The foregoing is an extract from Tengku Razaleigh Hamzah's speech in a function organised by the UMNO Club in Melbourne over the weekend.

The central thrust of the speech was on race relations in Malaysia.

The phrase that stood out to me, for some reason, was the reference to "special conditions" for the elite style of government during the first two Merdeka decades.

It hearkens to an era where there were fewer leaders who shared similar ideals and matters were sorted out in a civilised manner between friends.

This degree of personal rapport had pretty much disappeared by the 1980s. The Cabinet of friends was replaced with a less personal and more corporatised method of Cabinet meetings. There is ample anecdotal evidence to suggest that the degree of socialising between Cabinet colleagues outside of perfunctory party functions had reduced to the point of non-existence.

Thus, friendship was supplanted by a business-like relationship of convenience.

How has this subtle but significant change in relationship and personality of Barisan Nasional leaders affected the communal bargain that the Alliance Party that preceded it was so renown for?

How has this phenomenon affected the previous position where numerous checks and balances, numerous institutional audits were so obvious to all?

The disappearance of personal friendships in an enlarged Cabinet governing a nation that is constantly growing in population numbers, demographics and economic complexity, is not unexpected.

But, it does point to the pertinence and relevance of Tengku Razaleigh's thesis, that the model of elite bargaining and mediation that was so well-nuanced between friends in the Alliance Party and the first years of the Barisan Nasional no longer exists.

If, what is left is the corporate model of Cabinet governance, then, a serious and sincere review needs to be made within each of the Barisan Nasional component parties, within the greater Barisan Nasional coalition itself and, within the broader Malaysian community.

As the Tengku is constantly and consistently reminding us, this issue is no longer a matter of the political strategy of survival of UMNO, or that of component parties within Barisan Nasional, or that of Barisan Nasional itself.

Rather, this is an issue that affects the entire fabric of the Malaysian community.

As if to underline this, we are witnessing today the descent of the Malaysian socio-political dialogue from the level of inter-ethnic civility last seen during the era of Tun Abdul Razak to the present cacophonous polemicising and racial cat-calling and epithets.

This has to stop.

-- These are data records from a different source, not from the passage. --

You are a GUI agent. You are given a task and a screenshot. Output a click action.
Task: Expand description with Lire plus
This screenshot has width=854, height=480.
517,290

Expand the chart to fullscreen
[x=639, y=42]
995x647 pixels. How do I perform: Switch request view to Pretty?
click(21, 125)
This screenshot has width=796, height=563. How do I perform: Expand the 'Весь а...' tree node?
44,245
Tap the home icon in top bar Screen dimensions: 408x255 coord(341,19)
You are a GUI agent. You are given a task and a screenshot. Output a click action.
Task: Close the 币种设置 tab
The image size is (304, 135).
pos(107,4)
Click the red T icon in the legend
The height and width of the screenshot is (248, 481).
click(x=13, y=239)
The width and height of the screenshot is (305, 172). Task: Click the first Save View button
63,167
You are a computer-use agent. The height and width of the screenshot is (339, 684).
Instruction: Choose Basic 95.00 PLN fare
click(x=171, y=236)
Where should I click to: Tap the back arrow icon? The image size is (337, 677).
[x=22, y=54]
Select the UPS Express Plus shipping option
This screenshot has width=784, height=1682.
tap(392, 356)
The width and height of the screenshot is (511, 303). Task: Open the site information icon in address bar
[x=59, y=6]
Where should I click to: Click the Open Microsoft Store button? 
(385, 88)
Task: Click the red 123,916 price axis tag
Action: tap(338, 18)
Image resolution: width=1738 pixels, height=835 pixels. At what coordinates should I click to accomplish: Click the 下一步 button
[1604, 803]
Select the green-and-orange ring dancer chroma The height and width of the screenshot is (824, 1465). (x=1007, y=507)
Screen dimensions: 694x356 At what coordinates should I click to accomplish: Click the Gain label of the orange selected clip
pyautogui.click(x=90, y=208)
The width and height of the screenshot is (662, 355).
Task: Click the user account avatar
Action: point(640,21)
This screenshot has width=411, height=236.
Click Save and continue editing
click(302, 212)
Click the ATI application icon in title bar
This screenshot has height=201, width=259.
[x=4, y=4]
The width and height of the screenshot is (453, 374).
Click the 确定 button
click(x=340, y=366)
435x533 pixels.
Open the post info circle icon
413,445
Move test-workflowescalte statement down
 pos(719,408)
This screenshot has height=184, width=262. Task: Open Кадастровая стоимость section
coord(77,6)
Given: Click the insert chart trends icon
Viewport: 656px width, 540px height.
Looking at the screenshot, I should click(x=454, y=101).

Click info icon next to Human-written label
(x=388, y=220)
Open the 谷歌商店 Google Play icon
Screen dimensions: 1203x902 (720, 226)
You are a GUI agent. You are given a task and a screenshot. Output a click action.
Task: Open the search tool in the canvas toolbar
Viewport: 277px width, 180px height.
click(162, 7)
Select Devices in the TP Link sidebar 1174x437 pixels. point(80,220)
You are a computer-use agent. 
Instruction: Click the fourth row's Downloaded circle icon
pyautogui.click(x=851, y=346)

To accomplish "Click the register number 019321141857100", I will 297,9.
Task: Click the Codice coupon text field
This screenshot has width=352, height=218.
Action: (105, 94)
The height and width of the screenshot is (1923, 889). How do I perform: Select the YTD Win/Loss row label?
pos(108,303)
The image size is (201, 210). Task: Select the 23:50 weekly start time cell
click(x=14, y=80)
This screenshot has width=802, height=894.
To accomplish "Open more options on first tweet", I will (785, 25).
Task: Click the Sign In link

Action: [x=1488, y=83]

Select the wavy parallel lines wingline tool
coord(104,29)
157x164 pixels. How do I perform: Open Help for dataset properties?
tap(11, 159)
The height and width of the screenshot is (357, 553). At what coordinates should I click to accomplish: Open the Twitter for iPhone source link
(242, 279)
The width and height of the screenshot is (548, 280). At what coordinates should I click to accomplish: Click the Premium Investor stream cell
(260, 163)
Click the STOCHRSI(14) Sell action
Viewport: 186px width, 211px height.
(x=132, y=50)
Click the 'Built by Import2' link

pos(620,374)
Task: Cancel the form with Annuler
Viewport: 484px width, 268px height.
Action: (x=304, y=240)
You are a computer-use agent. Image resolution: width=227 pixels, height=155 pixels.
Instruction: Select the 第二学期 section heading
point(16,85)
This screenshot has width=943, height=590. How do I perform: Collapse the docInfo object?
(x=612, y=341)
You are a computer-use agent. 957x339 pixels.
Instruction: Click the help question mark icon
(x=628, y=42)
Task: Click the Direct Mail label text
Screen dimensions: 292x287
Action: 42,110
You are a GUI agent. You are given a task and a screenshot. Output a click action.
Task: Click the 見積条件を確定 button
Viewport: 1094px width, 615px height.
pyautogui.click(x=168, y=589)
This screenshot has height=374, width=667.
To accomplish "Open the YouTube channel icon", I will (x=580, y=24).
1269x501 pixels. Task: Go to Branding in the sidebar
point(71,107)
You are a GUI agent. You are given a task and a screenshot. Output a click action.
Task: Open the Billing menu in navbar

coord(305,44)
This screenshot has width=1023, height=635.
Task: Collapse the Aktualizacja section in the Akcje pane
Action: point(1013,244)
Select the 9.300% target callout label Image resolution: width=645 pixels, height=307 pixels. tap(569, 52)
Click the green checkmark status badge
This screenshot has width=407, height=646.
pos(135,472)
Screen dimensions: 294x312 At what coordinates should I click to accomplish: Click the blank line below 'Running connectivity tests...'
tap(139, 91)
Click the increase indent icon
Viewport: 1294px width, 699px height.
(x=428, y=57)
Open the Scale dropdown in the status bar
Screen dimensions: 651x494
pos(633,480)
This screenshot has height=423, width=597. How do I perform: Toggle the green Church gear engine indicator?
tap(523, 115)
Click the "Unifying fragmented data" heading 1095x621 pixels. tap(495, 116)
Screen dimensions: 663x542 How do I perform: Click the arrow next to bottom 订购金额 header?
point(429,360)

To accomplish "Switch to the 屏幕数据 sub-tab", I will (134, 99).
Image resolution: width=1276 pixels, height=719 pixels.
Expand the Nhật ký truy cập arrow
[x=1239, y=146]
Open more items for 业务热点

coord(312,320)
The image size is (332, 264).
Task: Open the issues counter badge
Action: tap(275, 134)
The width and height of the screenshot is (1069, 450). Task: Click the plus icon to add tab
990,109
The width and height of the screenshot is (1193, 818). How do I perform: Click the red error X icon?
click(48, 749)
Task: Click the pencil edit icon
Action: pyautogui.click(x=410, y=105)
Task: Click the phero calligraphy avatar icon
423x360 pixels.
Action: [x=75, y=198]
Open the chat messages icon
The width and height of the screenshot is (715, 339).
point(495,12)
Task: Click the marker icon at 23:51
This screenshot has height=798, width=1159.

Malaysia needs genuine leaders of integrity that commands the trust of all Malaysians. The alternative is too horrible to contemplate.

In a setting where personal friendships between elites is absent at the Cabinet level, there is an urgent need for every constitutional institution to be strengthened.

The Judiciary remains emasculated. Any recent reforms are mere facades. The quality of jurisprudence remains elusive at all levels of the Judiciary save for some judges of integrity that can be counted with only the fingers on one hand.

As for the Legislature, it has never truly found its footing even from Merdeka day in 1957. This emasculated character of Parliament may have been tolerable in a era where the Cabinet colleagues were tempered by friendship and shared ideals. In the present day, the Parliament has to rise to the occasion to take its place as the key auditor in the separation of powers between the Executive, Judiciary and Legislature.